3. The core security architecture.
4. TCP/IP support for a very limited number of network
interface cards.
We *hope* to include a source-level UNIX compatibility environment,
but that may get deferred.
This release will cross-build from linux. Until we have a working
checkpoint mechanism, there's no point to doing a native build.
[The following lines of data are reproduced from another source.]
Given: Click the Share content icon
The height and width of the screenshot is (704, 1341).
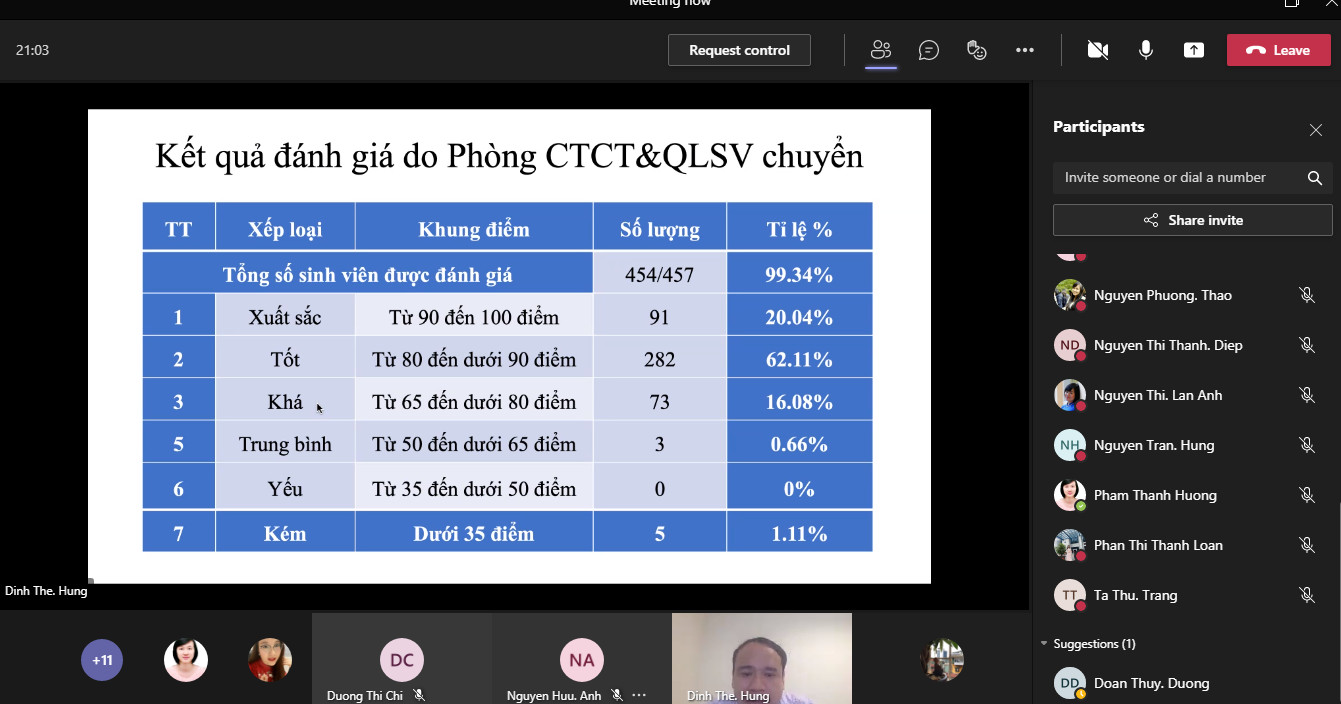Looking at the screenshot, I should [1193, 50].
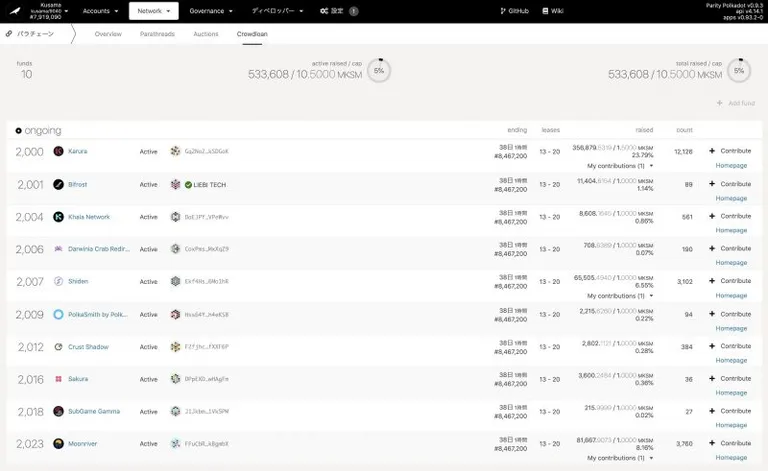Open the Governance dropdown menu
768x471 pixels.
211,11
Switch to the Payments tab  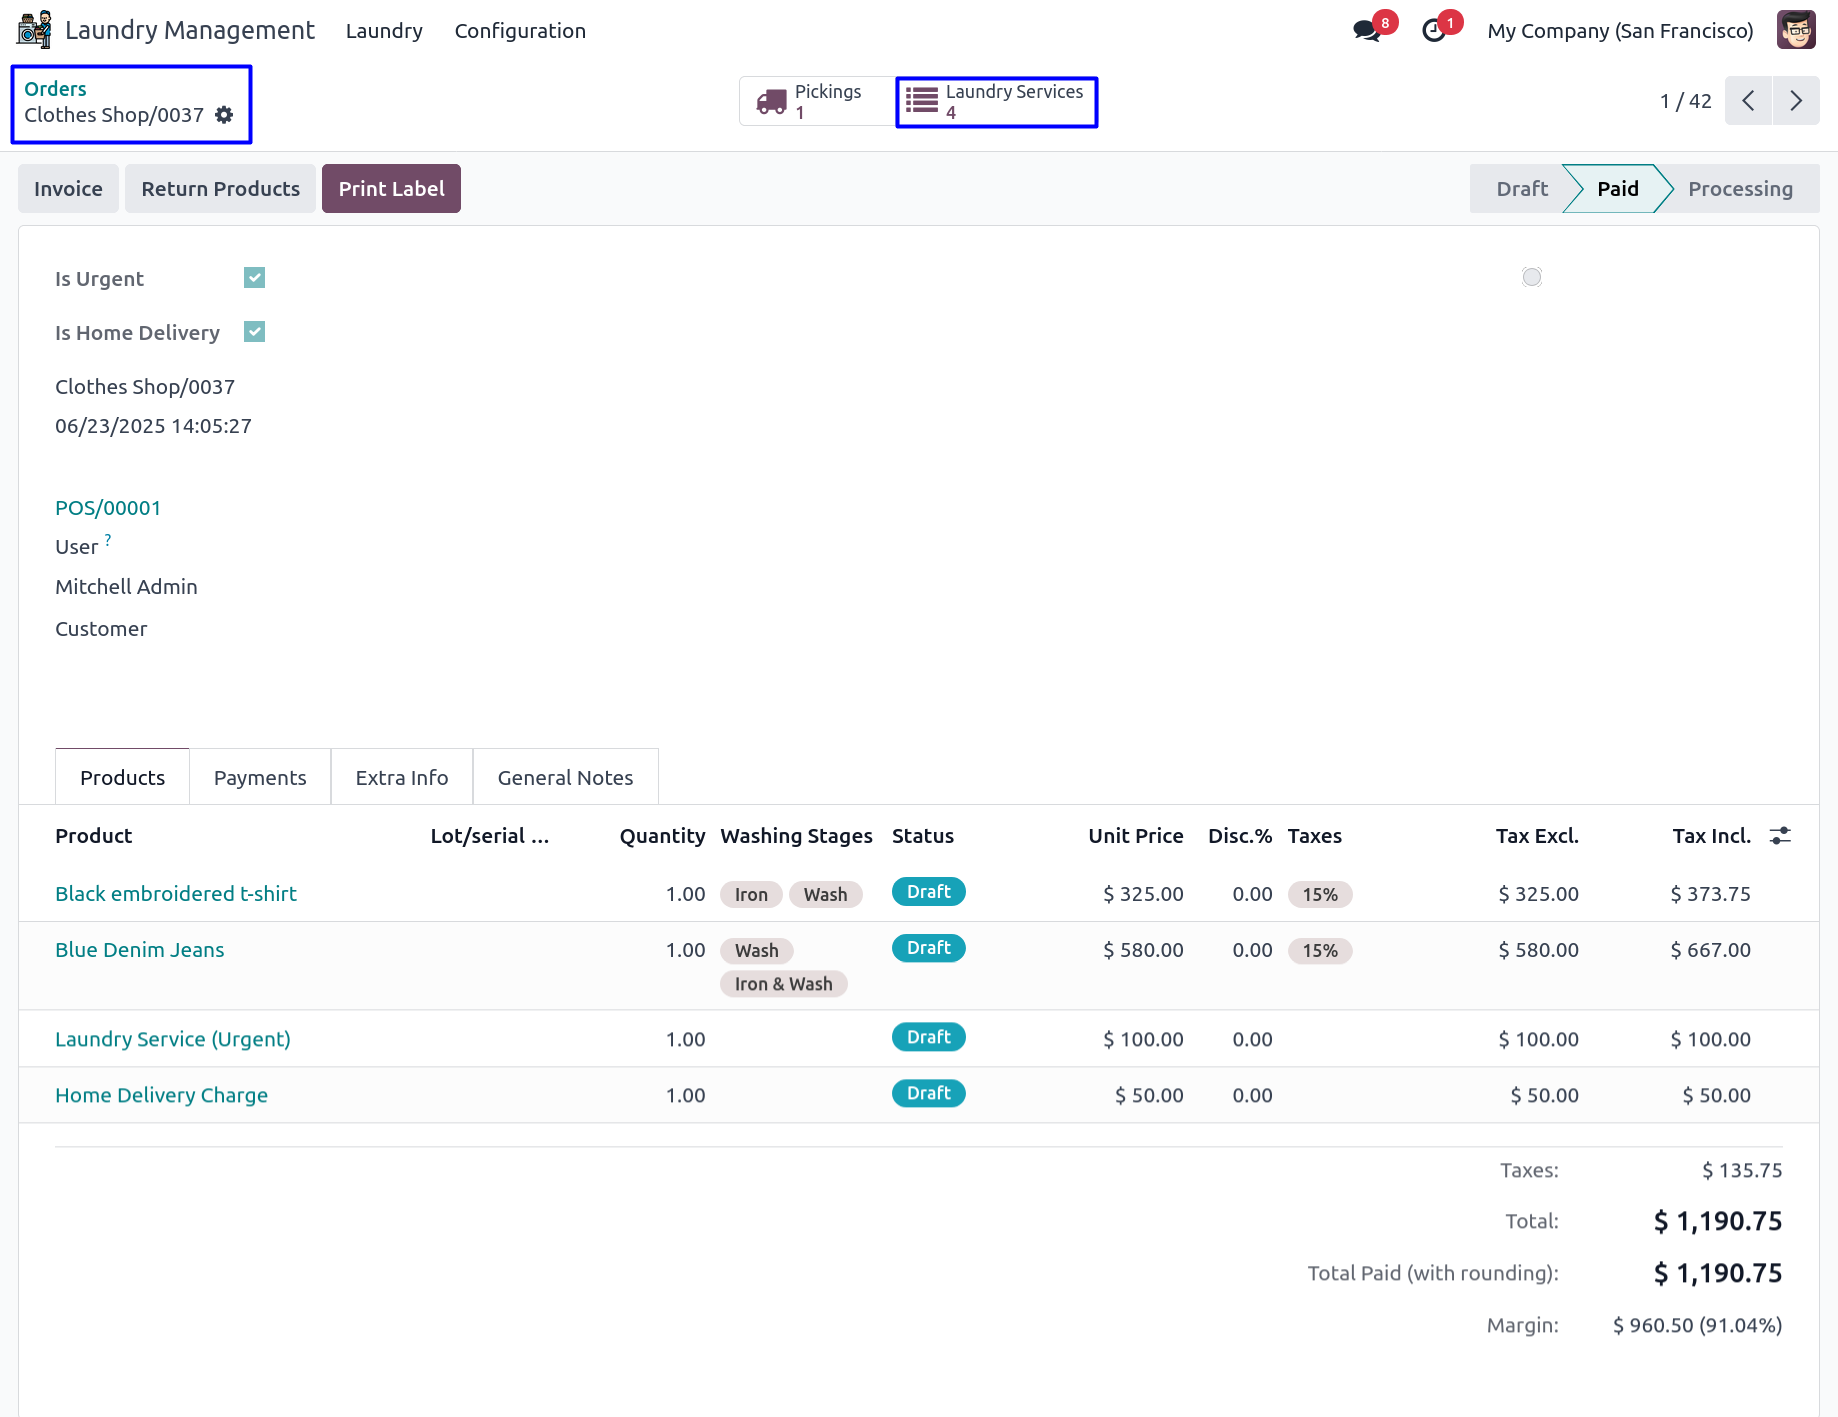pos(260,778)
NATIVE-CONSTRUCTED DOMAINS
EROS has hit a major milestone. Until yesterday, all of our running
programs have been crafted on linux and a cross-tool has been used to
generate the running image.
Yesterday, we crafted the first new domain from within the EROS system
itself. Our test involved successfully running five domains in
collaboration:
Domain Purpose (role)
------ --------------
DomCreTest The test shell
DCC a primordial domain, the grandfather of most domains
Space Bank the disk space allocator
Domain Creator fabricated by DCC, a domain creator fabricates
"unpopulated" domains
Hello A domain that says "hello world" (running this
is the goal of the test).
The test consists of:
DomCreTest calls DCC to obtain a new domain creator
DCC buys space from the space bank
DCC fabricates a new domain creator from this space
DCC returns an "entry capability" to the new domain
creator to the test shell
DomCreTest calls the new domain creator to obtain an
unpopulated domain
The domain creator buys space from the space bank
The domain creator fabricates a new domain from this space
The domain creator returns a "domain capability" to
the new domain to the test shell
DomCreTest installs the "hello world" program segment, which
was built under linux.
DomCreTest initializes the startup registers of the hello
making it callable
DomCreTest calls the hello domain
The hello domain prints "hello from hello" and returns
DomCreTest exits
This test is significant for two reasons:
1. In order for this test to succeed, a great part of the kernel code
must be working correctly:
Simple and short-circuit segments
The domain control interface
The IPC mechanism
The pagein mechanism (object fault-in)
All of the state caching architecture.
2. We have built a program using the essential mechanisms of the EROS
security model. While the rest is not simple, it is straightforward.